| Activity |
Copy out, unchanged, the entries below from the "The image size is (941, 425)." line to the final line. Omit pictures.

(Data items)
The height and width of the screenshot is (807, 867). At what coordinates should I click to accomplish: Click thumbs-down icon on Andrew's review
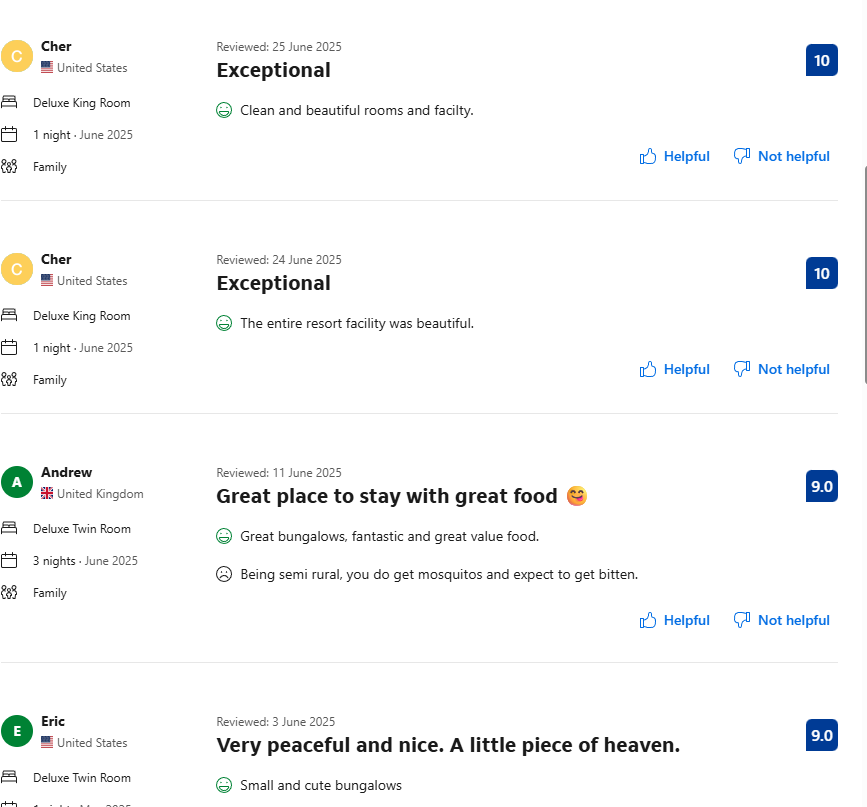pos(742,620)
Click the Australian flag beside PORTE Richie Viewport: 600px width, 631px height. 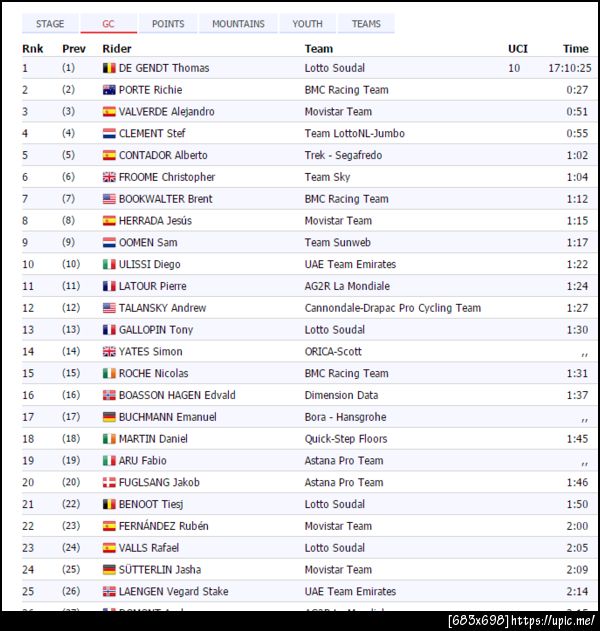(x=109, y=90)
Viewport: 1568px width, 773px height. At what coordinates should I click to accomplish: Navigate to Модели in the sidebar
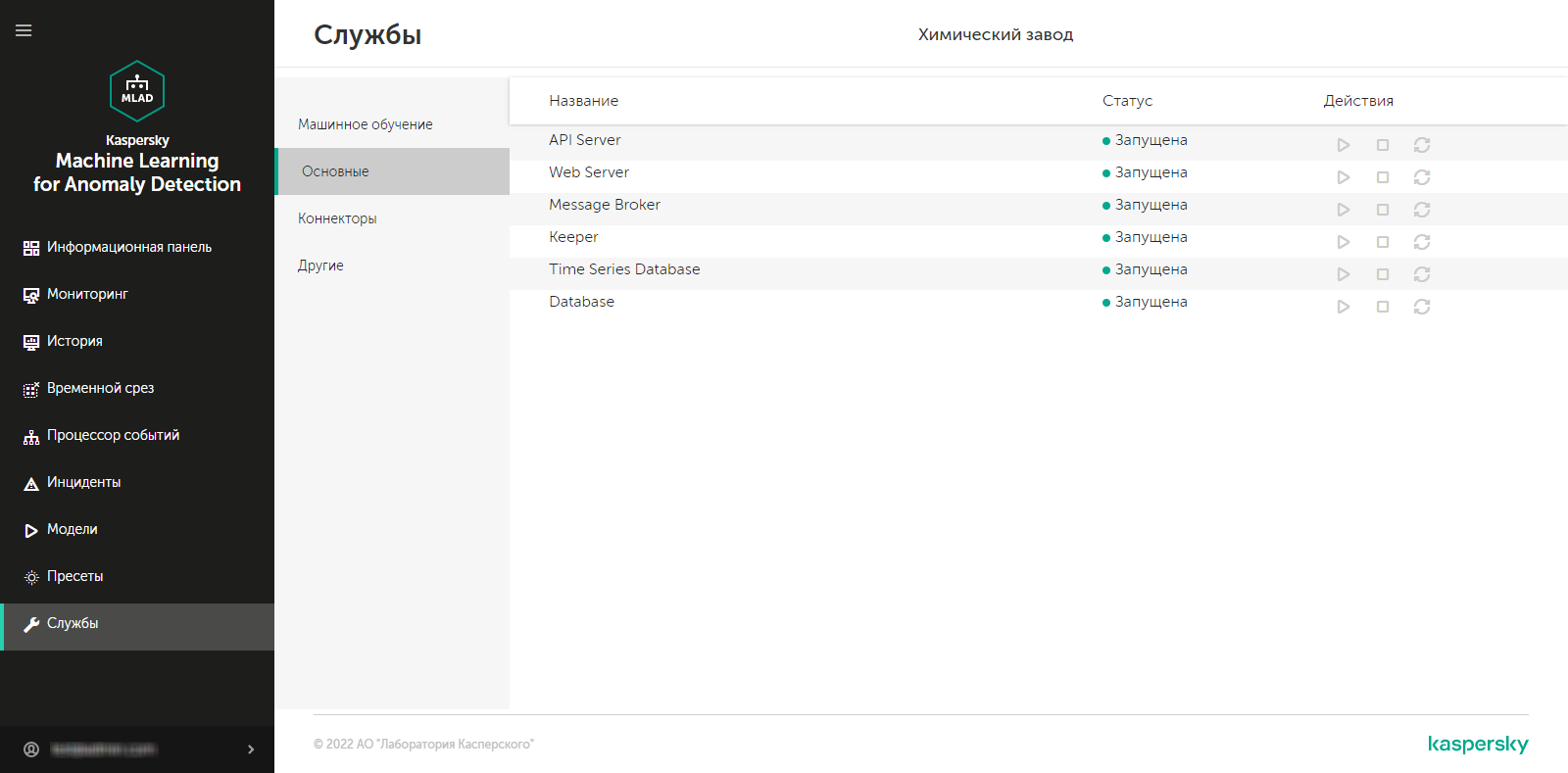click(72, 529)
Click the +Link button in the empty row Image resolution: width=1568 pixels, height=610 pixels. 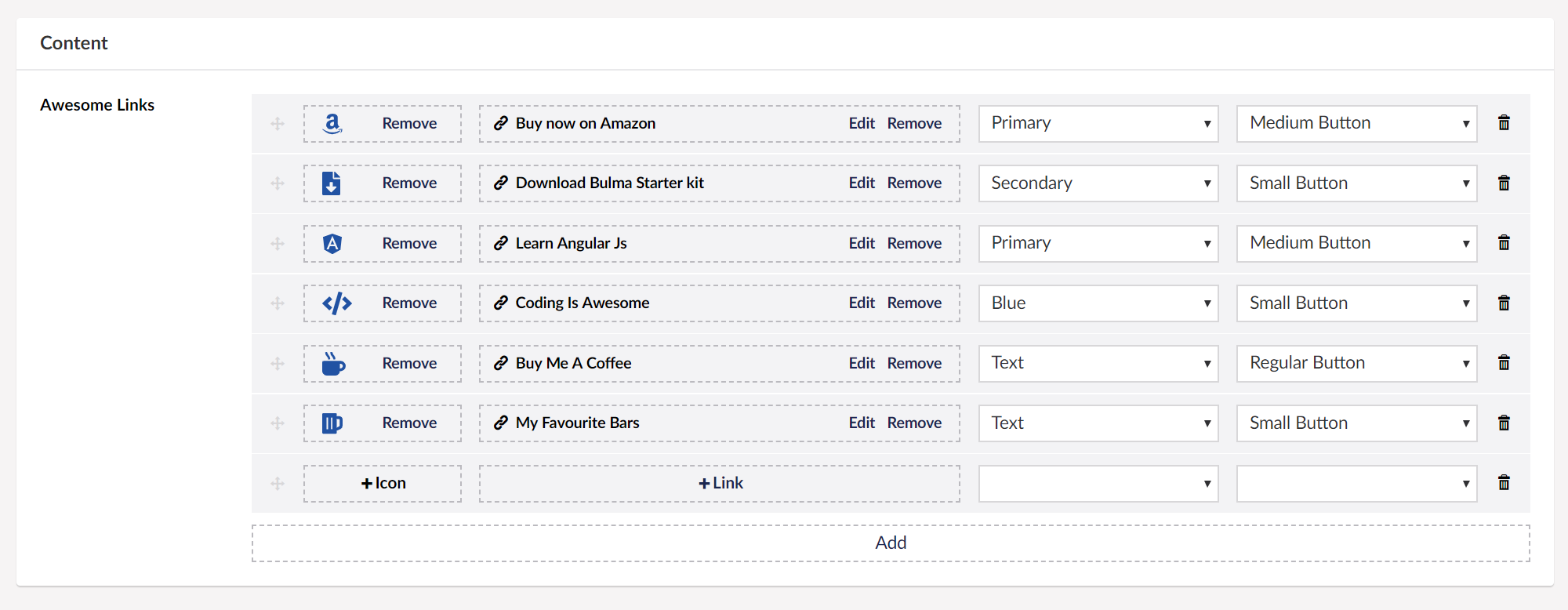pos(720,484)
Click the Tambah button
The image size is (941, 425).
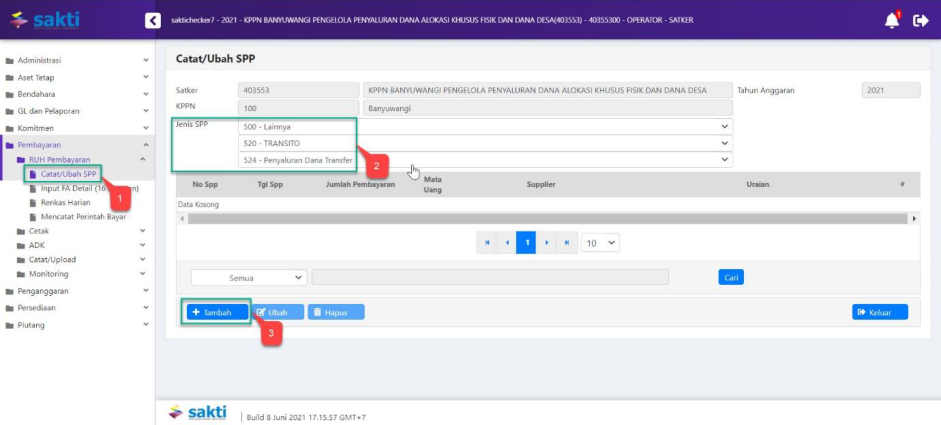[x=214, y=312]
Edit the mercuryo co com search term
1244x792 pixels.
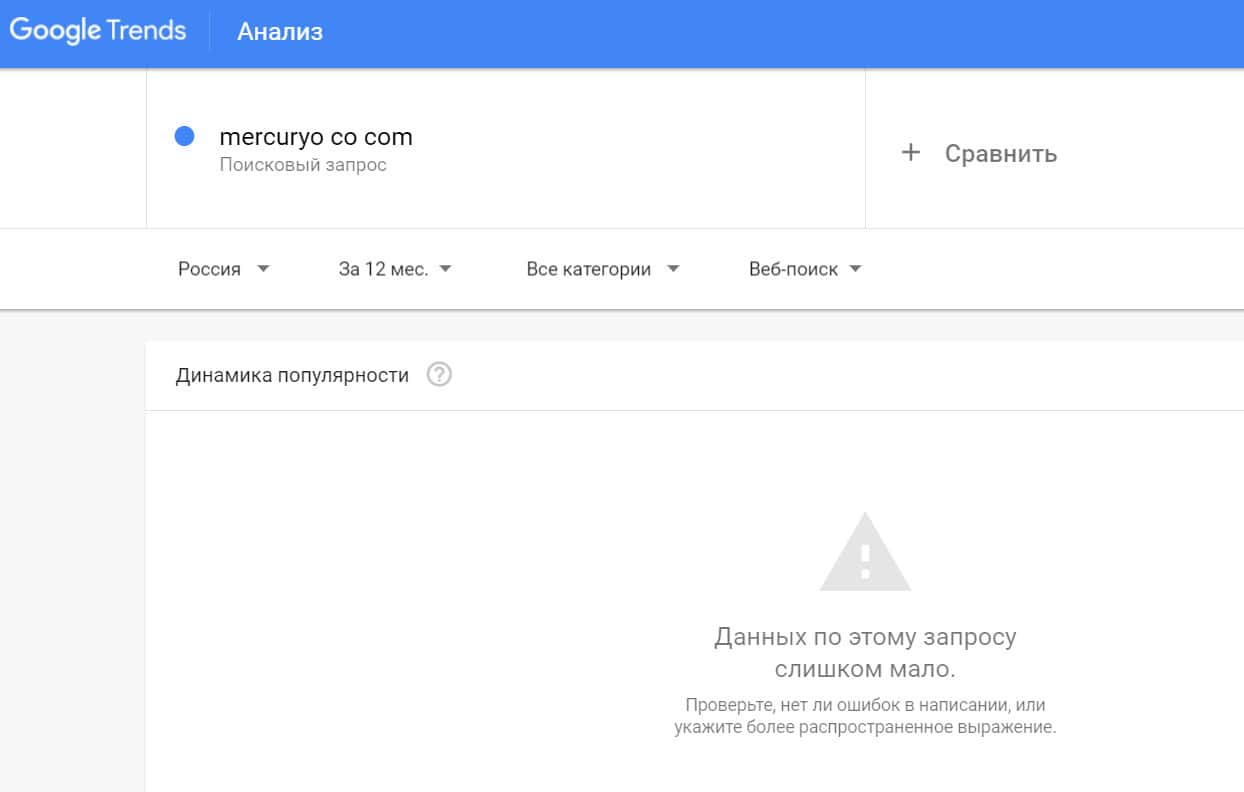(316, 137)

| Exercise result |
The image size is (941, 425).
[x=214, y=312]
Edit the mercuryo co com search term
1244x792 pixels.
(316, 137)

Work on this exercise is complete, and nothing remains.